§ **Given request**: Gather every line of the data below that contains the string "hamburger", and copy each one. Case counts, so a line matches only if its capital and small letters are the same as in "hamburger".

┌─ Material shown

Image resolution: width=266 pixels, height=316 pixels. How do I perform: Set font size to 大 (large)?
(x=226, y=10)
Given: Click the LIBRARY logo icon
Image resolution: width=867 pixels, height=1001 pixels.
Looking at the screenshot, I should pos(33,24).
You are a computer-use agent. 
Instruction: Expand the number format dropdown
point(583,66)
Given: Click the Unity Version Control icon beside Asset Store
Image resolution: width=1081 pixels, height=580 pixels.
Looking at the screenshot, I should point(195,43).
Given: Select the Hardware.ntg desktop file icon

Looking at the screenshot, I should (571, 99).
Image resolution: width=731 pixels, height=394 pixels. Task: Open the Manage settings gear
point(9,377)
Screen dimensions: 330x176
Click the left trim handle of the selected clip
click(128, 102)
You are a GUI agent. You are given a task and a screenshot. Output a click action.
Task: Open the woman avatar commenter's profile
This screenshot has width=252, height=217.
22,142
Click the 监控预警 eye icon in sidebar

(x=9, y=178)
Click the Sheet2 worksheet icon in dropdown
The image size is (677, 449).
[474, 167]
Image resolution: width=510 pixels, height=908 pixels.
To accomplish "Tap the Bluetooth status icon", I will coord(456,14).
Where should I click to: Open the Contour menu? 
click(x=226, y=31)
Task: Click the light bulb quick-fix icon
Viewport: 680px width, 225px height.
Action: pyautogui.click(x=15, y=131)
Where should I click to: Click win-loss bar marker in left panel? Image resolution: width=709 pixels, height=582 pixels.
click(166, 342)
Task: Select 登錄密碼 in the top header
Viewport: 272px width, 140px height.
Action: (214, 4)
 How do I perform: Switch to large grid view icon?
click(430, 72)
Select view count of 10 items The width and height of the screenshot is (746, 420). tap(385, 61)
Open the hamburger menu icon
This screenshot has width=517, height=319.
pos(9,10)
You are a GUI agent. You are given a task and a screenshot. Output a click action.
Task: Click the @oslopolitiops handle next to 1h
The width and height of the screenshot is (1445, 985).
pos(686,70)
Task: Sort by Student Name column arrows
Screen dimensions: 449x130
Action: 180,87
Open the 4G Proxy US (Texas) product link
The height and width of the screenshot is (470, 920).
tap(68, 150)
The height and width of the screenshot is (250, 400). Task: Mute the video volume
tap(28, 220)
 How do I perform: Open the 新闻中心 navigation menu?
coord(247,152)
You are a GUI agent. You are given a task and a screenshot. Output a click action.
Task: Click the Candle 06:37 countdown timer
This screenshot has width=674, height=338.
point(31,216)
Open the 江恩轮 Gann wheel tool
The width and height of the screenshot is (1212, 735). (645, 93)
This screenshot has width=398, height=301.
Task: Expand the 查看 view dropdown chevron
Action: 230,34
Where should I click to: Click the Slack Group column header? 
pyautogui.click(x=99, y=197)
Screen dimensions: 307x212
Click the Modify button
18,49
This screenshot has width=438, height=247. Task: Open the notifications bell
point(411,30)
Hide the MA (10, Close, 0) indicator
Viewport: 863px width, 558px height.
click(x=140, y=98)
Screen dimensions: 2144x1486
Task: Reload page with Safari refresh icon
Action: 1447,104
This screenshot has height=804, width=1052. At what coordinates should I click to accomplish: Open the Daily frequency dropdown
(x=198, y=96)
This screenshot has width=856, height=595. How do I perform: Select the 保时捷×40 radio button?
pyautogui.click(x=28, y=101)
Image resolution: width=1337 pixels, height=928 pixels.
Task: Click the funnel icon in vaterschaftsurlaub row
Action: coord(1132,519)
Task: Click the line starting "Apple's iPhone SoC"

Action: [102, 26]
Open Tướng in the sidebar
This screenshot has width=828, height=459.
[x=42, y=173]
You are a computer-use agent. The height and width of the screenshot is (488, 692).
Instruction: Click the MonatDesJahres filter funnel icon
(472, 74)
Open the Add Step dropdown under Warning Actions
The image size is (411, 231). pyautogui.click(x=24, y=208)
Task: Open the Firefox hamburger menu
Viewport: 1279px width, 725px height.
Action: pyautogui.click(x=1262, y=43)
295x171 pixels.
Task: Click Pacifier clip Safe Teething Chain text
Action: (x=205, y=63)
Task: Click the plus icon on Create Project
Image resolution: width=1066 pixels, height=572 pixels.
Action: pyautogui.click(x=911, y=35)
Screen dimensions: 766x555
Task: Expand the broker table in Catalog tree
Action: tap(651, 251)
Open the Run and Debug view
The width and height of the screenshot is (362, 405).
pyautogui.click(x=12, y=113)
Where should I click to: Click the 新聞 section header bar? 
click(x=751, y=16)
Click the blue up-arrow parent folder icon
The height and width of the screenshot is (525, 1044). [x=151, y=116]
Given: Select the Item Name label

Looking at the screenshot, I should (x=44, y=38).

└─

§ **Complete output**:
Open the hamburger menu icon
Task: Open the Firefox hamburger menu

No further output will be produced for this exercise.